Wednesday, September 16, 2015

Texture Recognition

One way to analyze the texture pattern in an image is through Local Binary Pattern (LBP). The computation of the LBP is done as follows:

(1) for every pixel location, get the difference of the center pixels from each of its eight neighboring pixel.
(2) set a threshold in which all the negative values are zeroes, otherwise ones.
(3) set a fixed weight for each of the 8 position of the neighbor, that is, $2^{n-1}$ for the nth neighbor where the movement is in clockwise direction.  Multiply this weight to the corresponding thresholded values.
(4) compute the sum of these products. The sum is the LBP value for that neighborhood.

The summary of the computation of LBP is illustrated in the figure below

Three texture classes that were considered for this activity are sand, sponge and wood. At least five samples for each class were considered. The first set of texture samples is shown below. 

Sand texture samples in grayscale. 

Information about the texture are presented here through histogram. The LBP histogram for each sample of the sand texture is shown below. Aside from the peak at the very dark and the very light values or the two ends of the histogram, the other bins don't have drastic difference in values. This histogram pattern was consistent for all five sand samples. 

LBP histogram of five sand texture samples.

Sponge texture samples

Sponge texture samples in grayscale.

The LBP histogram for each sample of the sponge texture. Ideally, different texture have different histogram. The difference of the sand LBP histogram between the sponge LBP histogram are easily noticeable. The histogram of the sponge texture as shown below have sudden drop and rise in their values but this is relatively the same result for all five sponge textures. 



Wood texture samples

Wood texture samples in grayscale.

Lastly, the LBP histogram for each sample of the wood textures was acquired. It was observed from the figure below that the three fork shape at the middle was prominent for all the histograms. But for other part, we can reasonably say that they are similar to each other. 

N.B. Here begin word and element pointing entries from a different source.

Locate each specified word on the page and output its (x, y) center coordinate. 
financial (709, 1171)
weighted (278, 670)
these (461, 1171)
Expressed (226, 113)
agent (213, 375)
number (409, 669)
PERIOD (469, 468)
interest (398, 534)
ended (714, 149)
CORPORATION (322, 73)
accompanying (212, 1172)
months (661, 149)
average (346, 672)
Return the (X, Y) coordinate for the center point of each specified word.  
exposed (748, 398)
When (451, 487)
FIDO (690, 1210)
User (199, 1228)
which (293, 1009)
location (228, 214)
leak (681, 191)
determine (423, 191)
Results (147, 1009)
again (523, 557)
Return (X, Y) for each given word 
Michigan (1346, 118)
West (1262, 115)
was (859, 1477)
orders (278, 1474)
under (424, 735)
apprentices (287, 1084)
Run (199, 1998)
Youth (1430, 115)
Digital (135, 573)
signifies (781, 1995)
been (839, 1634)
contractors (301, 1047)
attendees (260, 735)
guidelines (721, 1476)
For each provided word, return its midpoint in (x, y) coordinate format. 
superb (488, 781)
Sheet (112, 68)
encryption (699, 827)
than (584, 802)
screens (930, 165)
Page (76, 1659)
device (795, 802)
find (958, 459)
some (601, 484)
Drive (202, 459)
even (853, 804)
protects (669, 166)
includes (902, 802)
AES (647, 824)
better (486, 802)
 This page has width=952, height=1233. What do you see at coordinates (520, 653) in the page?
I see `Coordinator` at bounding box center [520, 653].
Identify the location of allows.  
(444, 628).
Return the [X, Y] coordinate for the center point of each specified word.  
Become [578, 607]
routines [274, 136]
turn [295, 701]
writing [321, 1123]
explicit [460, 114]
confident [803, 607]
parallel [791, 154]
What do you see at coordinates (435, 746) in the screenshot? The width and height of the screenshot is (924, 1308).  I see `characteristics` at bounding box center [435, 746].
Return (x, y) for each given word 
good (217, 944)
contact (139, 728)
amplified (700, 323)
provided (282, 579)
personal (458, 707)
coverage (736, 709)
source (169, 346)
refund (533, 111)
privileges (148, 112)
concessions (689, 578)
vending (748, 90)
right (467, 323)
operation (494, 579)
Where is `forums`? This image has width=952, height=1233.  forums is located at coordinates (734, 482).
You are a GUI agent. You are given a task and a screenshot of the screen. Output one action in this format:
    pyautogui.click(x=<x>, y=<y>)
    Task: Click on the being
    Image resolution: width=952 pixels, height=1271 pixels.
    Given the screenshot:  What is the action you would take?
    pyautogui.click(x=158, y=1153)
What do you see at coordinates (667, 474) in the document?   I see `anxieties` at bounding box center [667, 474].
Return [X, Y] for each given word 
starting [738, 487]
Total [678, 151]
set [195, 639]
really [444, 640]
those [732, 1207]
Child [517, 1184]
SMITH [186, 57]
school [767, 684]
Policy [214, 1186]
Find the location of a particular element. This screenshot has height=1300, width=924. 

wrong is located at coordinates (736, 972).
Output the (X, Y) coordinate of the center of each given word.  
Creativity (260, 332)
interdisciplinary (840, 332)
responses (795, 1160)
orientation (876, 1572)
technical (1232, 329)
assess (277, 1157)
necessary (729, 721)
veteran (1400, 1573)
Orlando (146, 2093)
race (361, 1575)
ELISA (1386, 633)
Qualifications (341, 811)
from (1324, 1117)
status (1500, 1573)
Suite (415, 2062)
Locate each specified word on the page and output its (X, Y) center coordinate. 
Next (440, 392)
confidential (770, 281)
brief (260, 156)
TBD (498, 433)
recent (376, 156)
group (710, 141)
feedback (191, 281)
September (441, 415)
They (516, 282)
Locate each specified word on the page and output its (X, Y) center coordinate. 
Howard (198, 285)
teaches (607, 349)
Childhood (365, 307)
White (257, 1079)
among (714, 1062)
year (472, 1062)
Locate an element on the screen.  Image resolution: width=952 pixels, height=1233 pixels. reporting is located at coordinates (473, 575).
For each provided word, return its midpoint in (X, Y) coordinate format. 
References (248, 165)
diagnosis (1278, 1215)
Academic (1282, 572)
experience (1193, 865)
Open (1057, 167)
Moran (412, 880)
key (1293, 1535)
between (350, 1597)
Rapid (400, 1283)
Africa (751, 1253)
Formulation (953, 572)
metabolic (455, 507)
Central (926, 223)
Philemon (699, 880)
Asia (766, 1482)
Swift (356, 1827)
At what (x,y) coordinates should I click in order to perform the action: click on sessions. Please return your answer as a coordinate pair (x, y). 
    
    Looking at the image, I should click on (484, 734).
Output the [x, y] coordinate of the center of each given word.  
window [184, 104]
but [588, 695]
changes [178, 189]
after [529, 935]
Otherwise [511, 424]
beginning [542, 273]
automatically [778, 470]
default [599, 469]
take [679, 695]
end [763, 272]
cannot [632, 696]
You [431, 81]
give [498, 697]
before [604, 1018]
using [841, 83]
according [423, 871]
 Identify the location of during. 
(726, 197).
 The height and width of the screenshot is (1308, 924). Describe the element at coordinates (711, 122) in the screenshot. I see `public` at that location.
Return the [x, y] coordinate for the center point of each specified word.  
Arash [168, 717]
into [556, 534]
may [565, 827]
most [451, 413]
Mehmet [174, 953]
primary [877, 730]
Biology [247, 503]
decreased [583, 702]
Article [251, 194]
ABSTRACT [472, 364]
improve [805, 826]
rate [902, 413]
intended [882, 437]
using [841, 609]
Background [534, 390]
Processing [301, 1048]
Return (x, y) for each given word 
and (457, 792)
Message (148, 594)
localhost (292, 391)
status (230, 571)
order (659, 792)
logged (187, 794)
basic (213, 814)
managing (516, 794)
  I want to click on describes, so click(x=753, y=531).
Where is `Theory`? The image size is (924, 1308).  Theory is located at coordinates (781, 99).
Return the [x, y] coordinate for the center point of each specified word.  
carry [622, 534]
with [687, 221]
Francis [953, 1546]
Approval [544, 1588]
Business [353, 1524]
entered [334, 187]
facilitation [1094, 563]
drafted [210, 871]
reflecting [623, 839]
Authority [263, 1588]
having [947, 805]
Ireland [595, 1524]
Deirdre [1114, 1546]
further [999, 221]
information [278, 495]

But for strong argument sake, I presented below their corresponding histograms using smaller bins for this set of texture. Now, we can observed the similarity between the five histograms better. The middle values have relatively negligible density as compared to the rest where the the right side seems to have heavier weight than the left side. This is different from the other textures because the LBP histograms of sand and sponge have pretty much symmetric right and left sides.